═════ Data listing ═════

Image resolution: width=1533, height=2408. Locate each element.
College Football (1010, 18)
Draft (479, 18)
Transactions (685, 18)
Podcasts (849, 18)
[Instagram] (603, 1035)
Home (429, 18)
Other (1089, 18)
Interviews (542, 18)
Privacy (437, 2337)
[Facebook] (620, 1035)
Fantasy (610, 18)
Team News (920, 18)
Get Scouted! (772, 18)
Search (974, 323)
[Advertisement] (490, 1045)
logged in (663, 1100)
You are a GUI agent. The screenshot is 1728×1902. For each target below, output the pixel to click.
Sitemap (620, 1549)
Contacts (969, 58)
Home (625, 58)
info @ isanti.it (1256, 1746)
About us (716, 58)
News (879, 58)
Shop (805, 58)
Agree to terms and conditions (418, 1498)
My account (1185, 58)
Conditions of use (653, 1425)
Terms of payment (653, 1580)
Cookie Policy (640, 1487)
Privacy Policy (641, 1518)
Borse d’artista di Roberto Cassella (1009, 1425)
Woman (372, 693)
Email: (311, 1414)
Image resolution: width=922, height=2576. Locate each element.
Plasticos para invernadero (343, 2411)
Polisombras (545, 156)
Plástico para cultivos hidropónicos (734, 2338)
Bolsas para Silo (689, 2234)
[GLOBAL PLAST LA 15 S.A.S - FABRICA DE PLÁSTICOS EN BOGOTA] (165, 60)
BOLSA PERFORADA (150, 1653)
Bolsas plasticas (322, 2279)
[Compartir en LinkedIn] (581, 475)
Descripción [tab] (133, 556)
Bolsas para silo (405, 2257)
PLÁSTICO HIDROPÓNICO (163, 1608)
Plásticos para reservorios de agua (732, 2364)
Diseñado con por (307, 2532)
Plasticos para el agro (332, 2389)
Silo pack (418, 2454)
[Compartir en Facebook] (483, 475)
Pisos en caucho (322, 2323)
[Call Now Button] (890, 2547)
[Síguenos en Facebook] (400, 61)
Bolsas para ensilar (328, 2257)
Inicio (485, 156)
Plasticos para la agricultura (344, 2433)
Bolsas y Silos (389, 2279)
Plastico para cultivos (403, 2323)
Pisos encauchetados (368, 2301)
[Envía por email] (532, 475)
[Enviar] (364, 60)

═════

- Instructions to follow
Copy down the material exactly as written.

- Answer area
Image resolution: width=1533, height=2408. Locate each element.
College Football (1010, 18)
Draft (479, 18)
Transactions (685, 18)
Podcasts (849, 18)
[Instagram] (603, 1035)
Home (429, 18)
Other (1089, 18)
Interviews (542, 18)
Privacy (437, 2337)
[Facebook] (620, 1035)
Fantasy (610, 18)
Team News (920, 18)
Get Scouted! (772, 18)
Search (974, 323)
[Advertisement] (490, 1045)
logged in (663, 1100)
You are a GUI agent. The screenshot is 1728×1902. For each target below, output the pixel to click.
Sitemap (620, 1549)
Contacts (969, 58)
Home (625, 58)
info @ isanti.it (1256, 1746)
About us (716, 58)
News (879, 58)
Shop (805, 58)
Agree to terms and conditions (418, 1498)
My account (1185, 58)
Conditions of use (653, 1425)
Terms of payment (653, 1580)
Cookie Policy (640, 1487)
Privacy Policy (641, 1518)
Borse d’artista di Roberto Cassella (1009, 1425)
Woman (372, 693)
Email: (311, 1414)
Image resolution: width=922, height=2576. Locate each element.
Plasticos para invernadero (343, 2411)
Polisombras (545, 156)
Plástico para cultivos hidropónicos (734, 2338)
Bolsas para Silo (689, 2234)
[GLOBAL PLAST LA 15 S.A.S - FABRICA DE PLÁSTICOS EN BOGOTA] (165, 60)
BOLSA PERFORADA (150, 1653)
Bolsas plasticas (322, 2279)
[Compartir en LinkedIn] (581, 475)
Descripción [tab] (133, 556)
Bolsas para silo (405, 2257)
PLÁSTICO HIDROPÓNICO (163, 1608)
Plásticos para reservorios de agua (732, 2364)
Diseñado con por (307, 2532)
Plasticos para el agro (332, 2389)
Silo pack (418, 2454)
[Compartir en Facebook] (483, 475)
Pisos en caucho (322, 2323)
[Call Now Button] (890, 2547)
[Síguenos en Facebook] (400, 61)
Bolsas para ensilar (328, 2257)
Inicio (485, 156)
Plasticos para la agricultura (344, 2433)
Bolsas y Silos (389, 2279)
Plastico para cultivos (403, 2323)
Pisos encauchetados (368, 2301)
[Envía por email] (532, 475)
[Enviar] (364, 60)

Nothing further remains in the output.